Education Directions on free tertiary fees
An interesting analysis of Labour’s “free” tertiary fees policy by Education Directions Dave Guerin – a leading education policy strategist:
- The policy is quite thin beyond the headline figures. Costings and assumptions have not been provided, so it is hard to test the figures.
- Making something free normally leads to rationing, and “homeopathy for pets” has been suggested as an area to be curtailed. However, Andrew Little has said that Labour expects a 15% increase in participation (that’s not in the papers released by Labour), so there will be overall growth.
- If a TEO has fewer sources of income, it becomes more dependent upon the remaining ones. By reducing student fee income, this policy would increase the importance of government funding for TEOs.

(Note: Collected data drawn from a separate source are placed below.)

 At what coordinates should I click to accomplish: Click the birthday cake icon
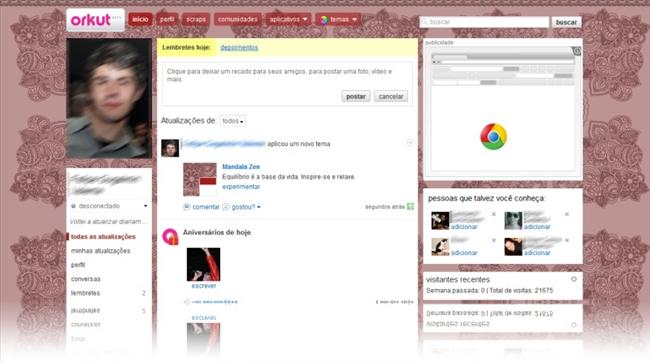pos(170,236)
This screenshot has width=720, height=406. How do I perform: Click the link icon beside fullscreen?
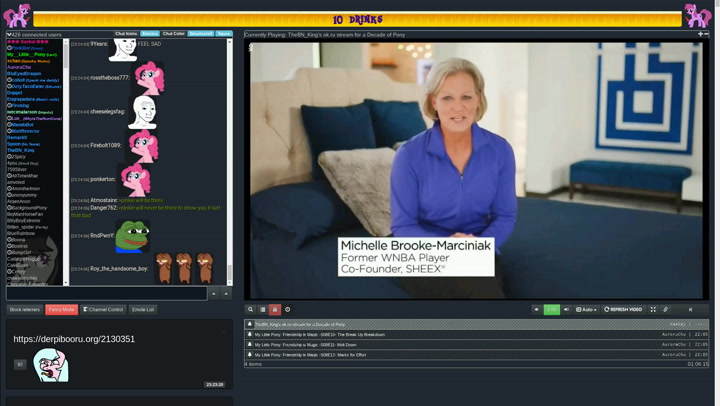[666, 310]
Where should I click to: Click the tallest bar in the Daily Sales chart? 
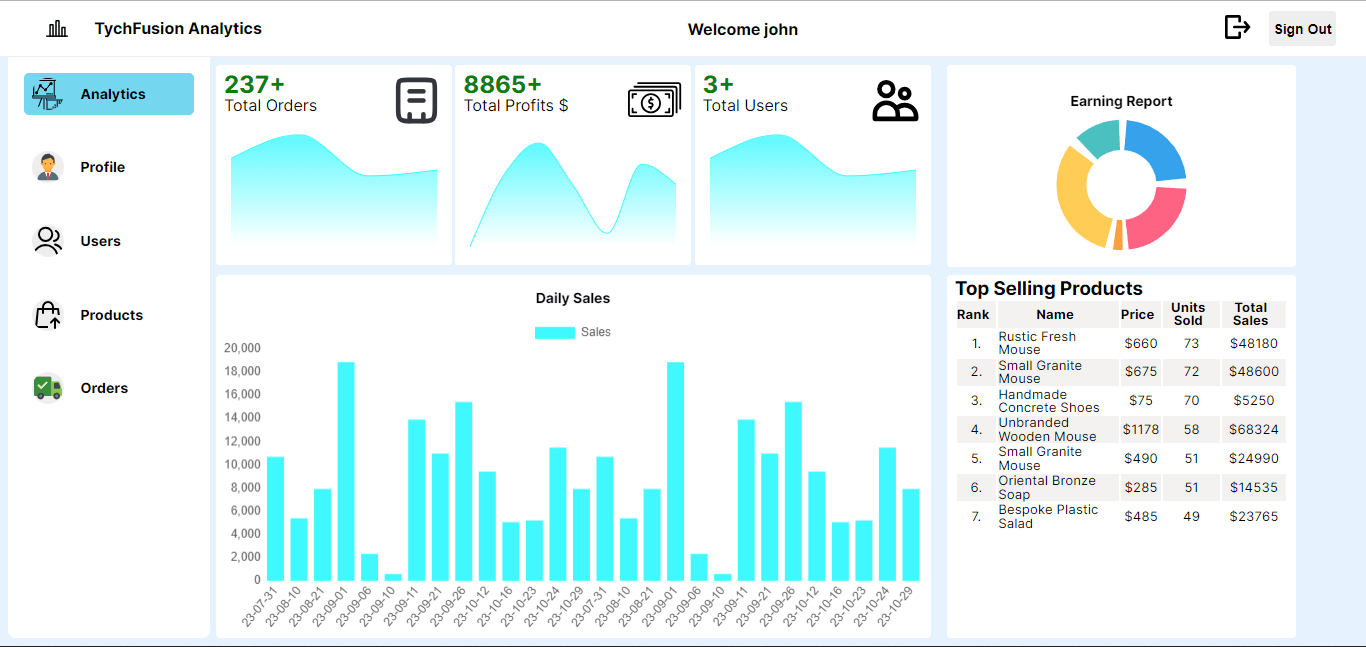[345, 470]
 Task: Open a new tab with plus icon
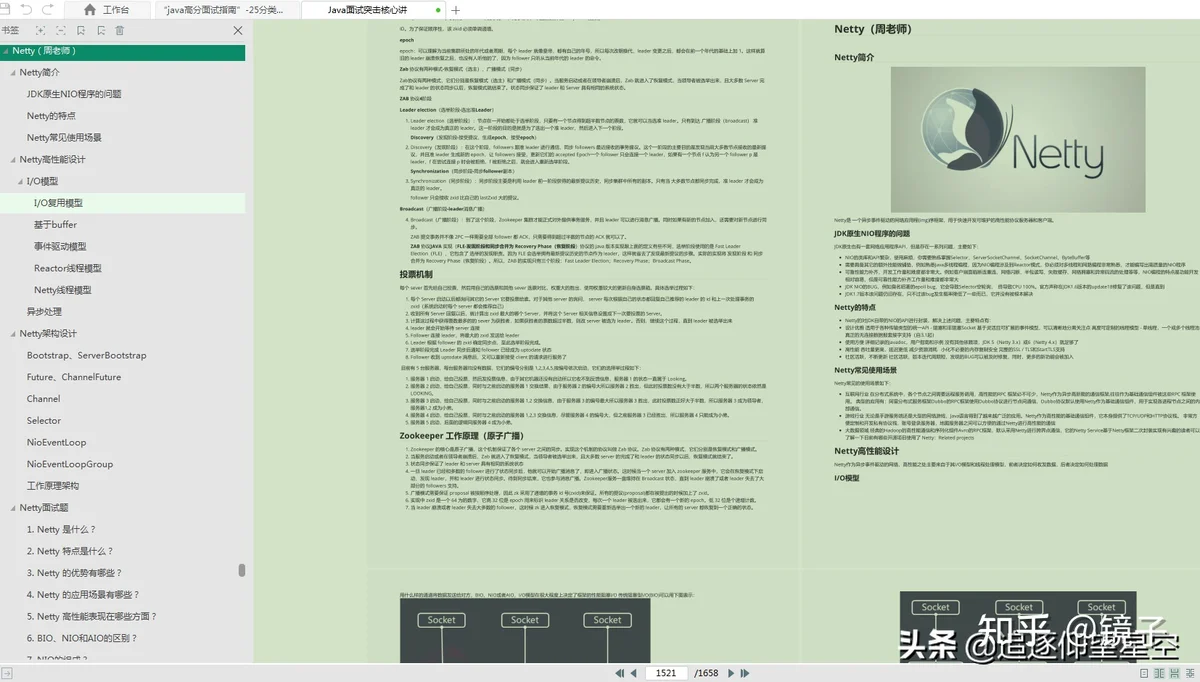[456, 10]
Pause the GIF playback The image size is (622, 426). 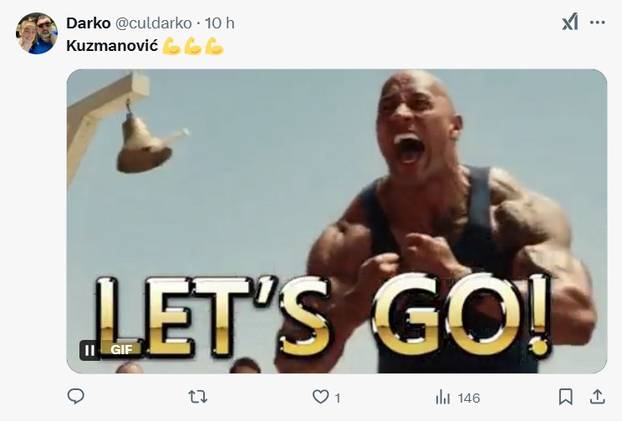coord(90,350)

Such government funding is often constrained due to wider budgetary reasons. Any participation growth would probably be offset by lower income/students, and slower income growth.
- Apprentices may get less benefit out of this than others, because their fees are generally lower and employers often pay a share of them. Officials will also be cautious about replacing employers’ funds with government funds.
- The entitlement is defined as years of education rather than EFTS – that would disadvantage part-time learners, and we suspect it might change to an EFTS allowance in time (but Labour is talking to the general public, so would have avoided jargon at this stage).
- The policy is not targeted, so it will pay the fees of people who are willing to pay fees right now (ie every current fee-paying student). While Labour says that it cares about increasing participation, their policy has the main effect of transferring funds to people who would be students anyway. If you wanted to boost participation amongst people deterred by current fees, you would use more targeted scholarships along with bridging programmes.
- The policy is affordable, if it is prioritised over other things. Since most students pay their fees with student loans, and around 40% of the value of student loans are written off due to interest-free loans and other factors, Labour only really needs to find about 60% of the costs of fees for its policy (plus their 15% projected growth in student numbers). Labour will have to make a convincing case about its overall budgetary plans closer to the next election.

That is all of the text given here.